Myanmar Name(s): Nga-pa-lwae, Nga-pa-lway, Nga-palwe
Description (Source: Wikipedia)
The northern whiting's similarity to all other species in the genus Sillago has led to many less abundant species being confused with it. The species is known to grow to a maximum size of 31 cm, however reports dating back to 1850 in Bengal suggest the species attains 3 feet (91 cm), which would make it the largest species of sillaginid. These reports were never etched into the literature on the species, possibly because of presumed confusion with the similar but unrelated and larger milkfish and bonefish that inhabit the area. The species has a slightly compressed, elongate body tapering toward the terminal mouth. The dorsal fin is in two parts, the first made of feeble spines and the second of soft rays headed by a single feeble spine, while the ventral profile is straight.
The fin anatomy is highly useful for identification purposes, with the species having 11 spines in the first dorsal fin, with one spine and 20 to 23 soft rays on the second dorsal fin. The anal fin has two spines with 21 to 23 soft rays posterior to the spines. Lateral line scales and cheek scales are also distinctive, with northern whiting possessing 66 to 72 lateral line scales and cheek scales positioned in 3–4 rows, all of which are ctenoid. The amount of vertebrae are also diagnostic, having 34 in total. The swim bladder is the most accurate diagnostic feature, having two posterior extensions and two anterior extensions. The two anterior extensions extend forward and diverge to end on each side of the basioccipital above the auditory capsule. Two lateral extensions also commence anteriorly, each of them sending a blind tubule anterolaterally and then extending along the abdominal wall. The lateral extensions are normally convoluted and have blind tubules arising along their length. The two posterior tapering extensions project into the caudal region, with one usually longer than the other.

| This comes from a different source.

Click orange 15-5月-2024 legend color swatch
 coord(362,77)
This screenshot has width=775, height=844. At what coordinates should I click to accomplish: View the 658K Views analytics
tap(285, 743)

The colour of the body is variable, often being light tan, silvery yellow-brown, sandy brown, or honey coloured. The underside of the fish is usually paler, being brown to white in colour. A silver midlateral, longitudinal stripe is normally present. The dorsal fins are dusky on each end, with or without rows of dark brown spots on the second dorsal fin membranes. The caudal fin is dusky terminally, and there is no dark blotch at the base of the pectoral fin as in other sillaginids. All other fins are hyaline, but the anal fin occasionally has a whitish margin.
Biology / Diet / Behavior (Source: Wikipedia)
The northern whiting is the most geographically widespread of the Sillaginidae, but is still confined to the Indian and Western Pacific Oceans. Its easternmost range is from South Africa north along the west coast of Africa and into the Red sea and Persian Gulf. It is common along the Indian and Asian coast, extending to Taiwan and has been recorded in Japan, however these likely are confused with S. japonica. It is common throughout the Indonesian Archipelago, the Philippines and extends as far south as northern Australia. The species has been declared an invasive species to the eastern Mediterranean, passing through the Suez Canal from the Red Sea since 1977 as part of the Lessepsian migration, becoming widespread.
The northern whiting is primarily an inshore species, rarely seen in depth of more than 20 m. It commonly inhabits both high energy beaches and sandbars as well as more protected bays along mangrove creeks and tidal flats. The species commonly enters estuaries, and has even been recorded in freshwater, despite the fact it has no anatomical adaptations to cope with this change. The northern whiting does not migrate or move offshore at various times of the year like some co-occurring sillaginids.
Like most members of the family, S. sihama can bury itself in the sand when danger approaches and commonly avoids seine-nets by employing this behaviour, giving them the common name 'sandborer' in some countries.
The principal items of diet are polychaete worms, small prawns and copepods, with other Crustacea including Decopoda, Ocypoda, shrimps, and amphipods also taken. Small fish are often taken and filamentous algae is consumed. Australian specimens frequently contain polychaete worms and small Crustacea. The species often has a similar, but slightly different diet compared to other coexisting sillaginids and other fishes, with few cases of wide dietary overlap recorded. The juveniles and adults also show disparity in their diets, with juveniles taking zooplankton such as copepods, while adults take larger crustaceans and polychaetes.
Spawning occurs year round, but a peak of spawning activity occurs once during the year at variable times over the species range. Peak of spawning in Thailand is August and November.